Zou Quan, Qu Kaiyang, Luo Yamei, Yin Dehui, Ju Ying, Tang Hua
School of Computer Science and Technology, Tianjin University, Tianjin, China.
Institute of Fundamental and Frontier Sciences, University of Electronic Science and Technology of China, Chengdu, China.
Front Genet. 2018 Nov 6;9:515. doi: 10.3389/fgene.2018.00515. eCollection 2018.
Diabetes mellitus is a chronic disease characterized by hyperglycemia. It may cause many complications. According to the growing morbidity in recent years, in 2040, the world's diabetic patients will reach 642 million, which means that one of the ten adults in the future is suffering from diabetes. There is no doubt that this alarming figure needs great attention. With the rapid development of machine learning, machine learning has been applied to many aspects of medical health. In this study, we used decision tree, random forest and neural network to predict diabetes mellitus. The dataset is the hospital physical examination data in Luzhou, China. It contains 14 attributes. In this study, five-fold cross validation was used to examine the models. In order to verity the universal applicability of the methods, we chose some methods that have the better performance to conduct independent test experiments. We randomly selected 68994 healthy people and diabetic patients' data, respectively as training set. Due to the data unbalance, we randomly extracted 5 times data. And the result is the average of these five experiments. In this study, we used principal component analysis (PCA) and minimum redundancy maximum relevance (mRMR) to reduce the dimensionality. The results showed that prediction with random forest could reach the highest accuracy (ACC = 0.8084) when all the attributes were used.
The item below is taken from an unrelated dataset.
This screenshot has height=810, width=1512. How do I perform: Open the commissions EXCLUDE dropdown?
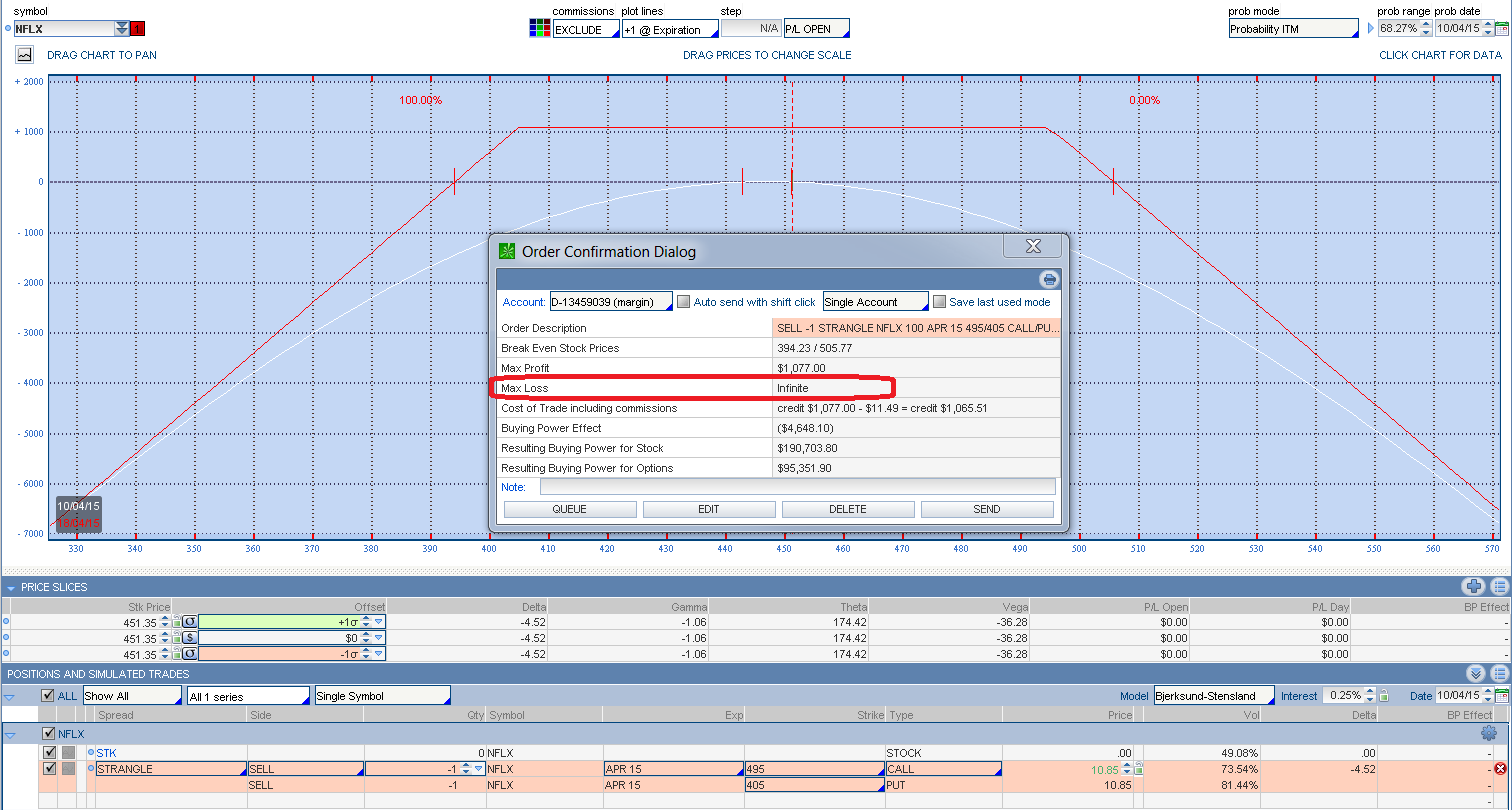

糖尿病是一种以高血糖为特征的慢性疾病。它可能会引发许多并发症。根据近年来发病率的不断上升,到2040年,全球糖尿病患者将达到6.42亿,这意味着未来每十个成年人中就有一人患有糖尿病。毫无疑问,这一惊人数字需要引起高度关注。随着机器学习的快速发展,机器学习已被应用于医疗卫生的许多方面。在本研究中,我们使用决策树、随机森林和神经网络来预测糖尿病。数据集是中国泸州的医院体检数据。它包含14个属性。在本研究中,采用五折交叉验证来检验模型。为了验证这些方法的普遍适用性,我们选择了一些性能较好的方法进行独立测试实验。我们分别随机选取68994名健康人和糖尿病患者的数据作为训练集。由于数据不平衡,我们随机抽取了5次数据。结果是这五次实验的平均值。在本研究中,我们使用主成分分析(PCA)和最小冗余最大相关性(mRMR)来进行降维。结果表明,当使用所有属性时,随机森林预测可达到最高准确率(ACC = 0.8084)。